- CHALLENGE A -
According to the article on Aboriginal fire for the goldfields, where was there a burn exclusion zone in the 2003 fire protection plan?

- EXCERPTED TEXT -
-- begin --

Aboriginal fire for the goldfields

Some intriguing ideas on fire were floated by DELWP fire managers at a briefing to the June Meeting of the Castlemaine field naturalists last Friday.

Most of what the officers said related to DELWP’s change to a risk management fire strategy, and will not be new to readers of this website. Among new matters to be fielded on Friday were:

The Loddon near Vaughan: a precious place, in need of protection from fire.

The Loddon near Vaughan: a precious place, in need of protection from fire.

–Ja Ja Wurrung rangers are conducting ‘cultural burning’ operations in the Murray Goldfields district, using traditional knowledge to achieve a mosaic effect. We don’t have details about this. The Dja Dja Wurrung Country Plan aims to ‘develop and trial a methodology for cultural burning on Dja Dja Wurrung Country that reduces threats to our living resources.’ It will be interesting to see how this practice integrates with other DELWP approaches to fire management.

–DELWP is considering ‘burn exclusion’ zones in this region. As far as we know there hasn’t been such a zone in this part of the state before, though there was one in Mandurang in the 2003 fire protection plan.

-- end --

Records from a pointing dataset
-- begin --

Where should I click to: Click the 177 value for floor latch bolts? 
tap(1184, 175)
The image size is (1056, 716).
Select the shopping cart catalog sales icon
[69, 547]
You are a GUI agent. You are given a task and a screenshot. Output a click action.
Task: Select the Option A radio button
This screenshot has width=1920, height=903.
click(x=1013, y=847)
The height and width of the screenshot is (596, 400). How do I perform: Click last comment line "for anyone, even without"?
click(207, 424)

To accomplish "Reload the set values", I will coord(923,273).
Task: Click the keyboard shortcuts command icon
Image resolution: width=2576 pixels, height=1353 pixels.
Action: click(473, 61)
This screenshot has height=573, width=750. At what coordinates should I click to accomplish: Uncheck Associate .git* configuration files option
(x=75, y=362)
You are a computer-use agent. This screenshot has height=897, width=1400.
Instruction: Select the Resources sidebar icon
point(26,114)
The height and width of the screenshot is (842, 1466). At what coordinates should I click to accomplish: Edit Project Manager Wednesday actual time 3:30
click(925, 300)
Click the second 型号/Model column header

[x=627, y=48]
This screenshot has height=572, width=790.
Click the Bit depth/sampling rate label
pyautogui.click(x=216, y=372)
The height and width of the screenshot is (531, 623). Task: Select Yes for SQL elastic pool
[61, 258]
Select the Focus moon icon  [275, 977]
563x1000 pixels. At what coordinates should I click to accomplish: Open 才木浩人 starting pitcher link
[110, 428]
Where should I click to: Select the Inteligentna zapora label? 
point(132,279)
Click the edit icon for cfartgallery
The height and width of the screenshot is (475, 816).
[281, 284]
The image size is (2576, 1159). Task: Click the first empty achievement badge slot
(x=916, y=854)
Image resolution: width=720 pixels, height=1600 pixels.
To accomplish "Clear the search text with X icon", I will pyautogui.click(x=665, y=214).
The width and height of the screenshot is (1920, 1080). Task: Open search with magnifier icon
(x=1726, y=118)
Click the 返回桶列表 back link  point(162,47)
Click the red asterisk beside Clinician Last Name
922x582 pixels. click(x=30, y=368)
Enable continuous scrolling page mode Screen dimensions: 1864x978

-- end --

- CHALLENGE B -
Rewrite the rows from the line containing "Select the Focus" down through the end of the rows, replacing "Select" with "Choose" and leaving everything else unchanged.

- OUTPUT A -
Mandurang

- OUTPUT B -
Choose the Focus moon icon  [275, 977]
563x1000 pixels. At what coordinates should I click to accomplish: Open 才木浩人 starting pitcher link
[110, 428]
Where should I click to: Choose the Inteligentna zapora label? 
point(132,279)
Click the edit icon for cfartgallery
The height and width of the screenshot is (475, 816).
[281, 284]
The image size is (2576, 1159). Task: Click the first empty achievement badge slot
(x=916, y=854)
Image resolution: width=720 pixels, height=1600 pixels.
To accomplish "Clear the search text with X icon", I will pyautogui.click(x=665, y=214).
The width and height of the screenshot is (1920, 1080). Task: Open search with magnifier icon
(x=1726, y=118)
Click the 返回桶列表 back link  point(162,47)
Click the red asterisk beside Clinician Last Name
922x582 pixels. click(x=30, y=368)
Enable continuous scrolling page mode Screen dimensions: 1864x978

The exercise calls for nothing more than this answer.